- **Goal of the exercise**: In the opinion piece "Civil War of Words," what does Patrick Kennedy say an atmosphere of attack on people is very disruptive to?

- **Source excerpt**:
---*---

November 21, 2024

Civil War of Words

Liberal intellectuals Patrick Kennedy and Bette Midler made headlines this week by claiming that right-wing opposition to Democrats’ plans to create a government-run health care plan is, in the words of young Mr. Kennedy, “dangerous to the fabric of our country”.

Congressman Kennedy, son of the late Sen. Ted Kennedy, went on to say:

It’s very, very dangerous,” Kennedy said in the interview. “We put a lot of people in jail around the world for threatening our country’s security. But this atmosphere of attack that doesn’t attack the issue, but attacks the people, is very disruptive to the institution of democracy, which relies on a respect for the opposition. … George Wallace didn’t need a gun to pull a trigger.”

Midler, whose political qualifications are unknown to this writer, went further, comparing the controversial Glen Beck to perpetrators of Rwandan genocide:

“If you look around at the rest of the world and what this kind of behavior has done, like in Rwanda, where the demagogues got on the radio and fomented all that hate between the Tutsis and the Hutus and the devastation that happened from that, I mean, it’s terrifying. … And that could happen, you know… I’m not for censorship. But I also feel like, be a human being.”

What these and other liberal thinkers fail to consider is the true nature of cause and effect in this situation, one that I think they are greatly exaggerating the danger of in order to make political hay.

---*---

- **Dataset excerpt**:
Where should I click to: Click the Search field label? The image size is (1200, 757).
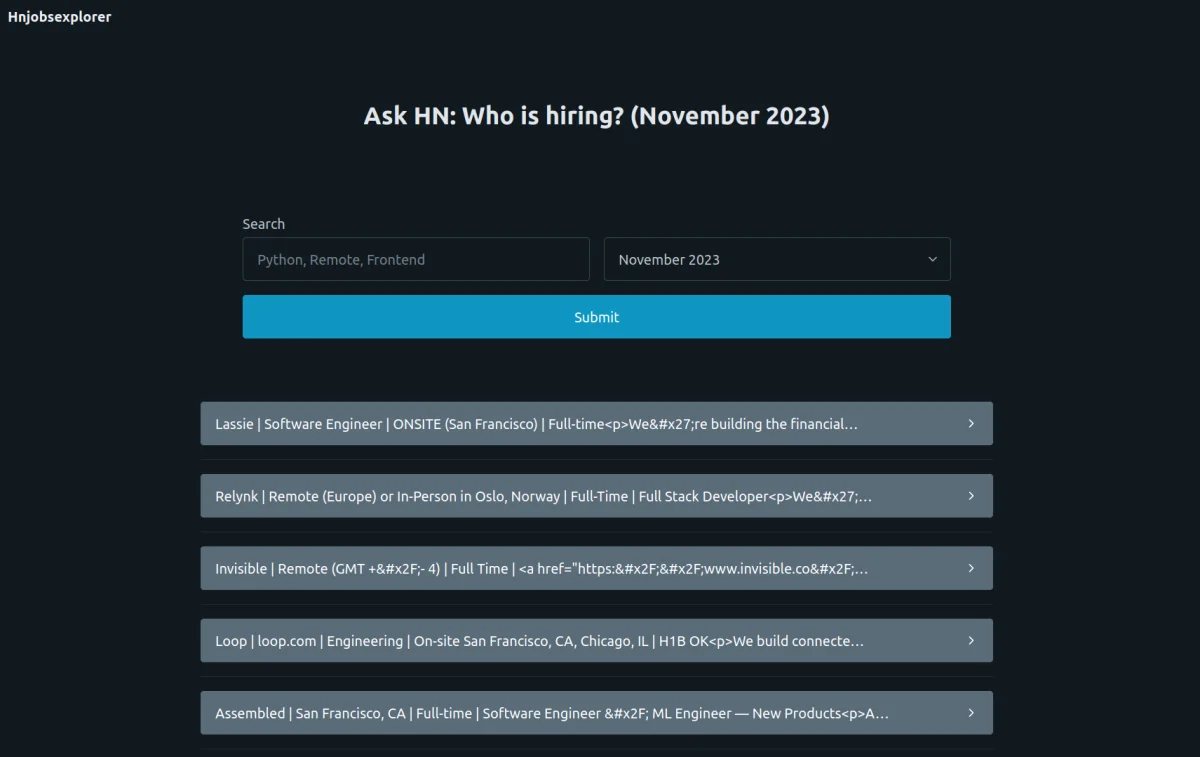pyautogui.click(x=263, y=224)
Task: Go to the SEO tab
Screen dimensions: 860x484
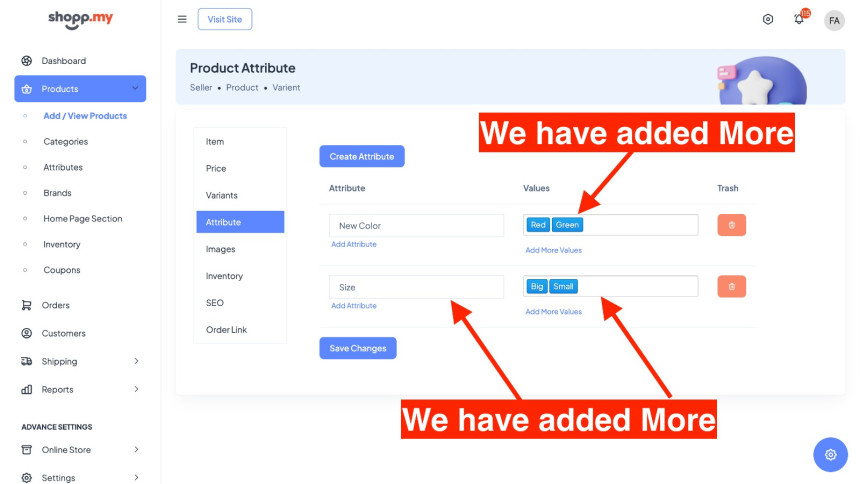Action: coord(215,302)
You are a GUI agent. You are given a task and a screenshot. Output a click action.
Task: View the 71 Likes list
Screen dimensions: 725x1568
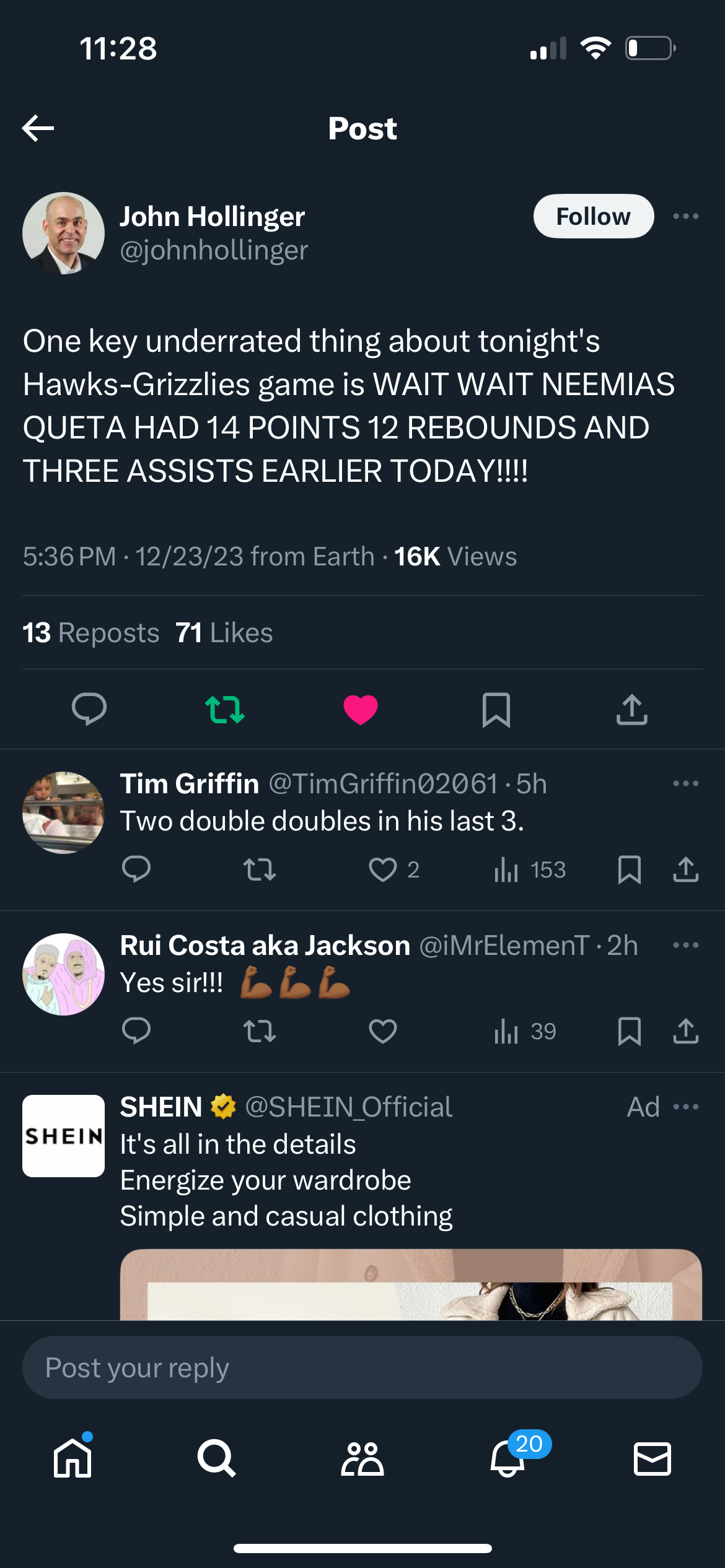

---*---

- **Answer to the exercise**: The institution of democracy, which relies on a respect for the opposition.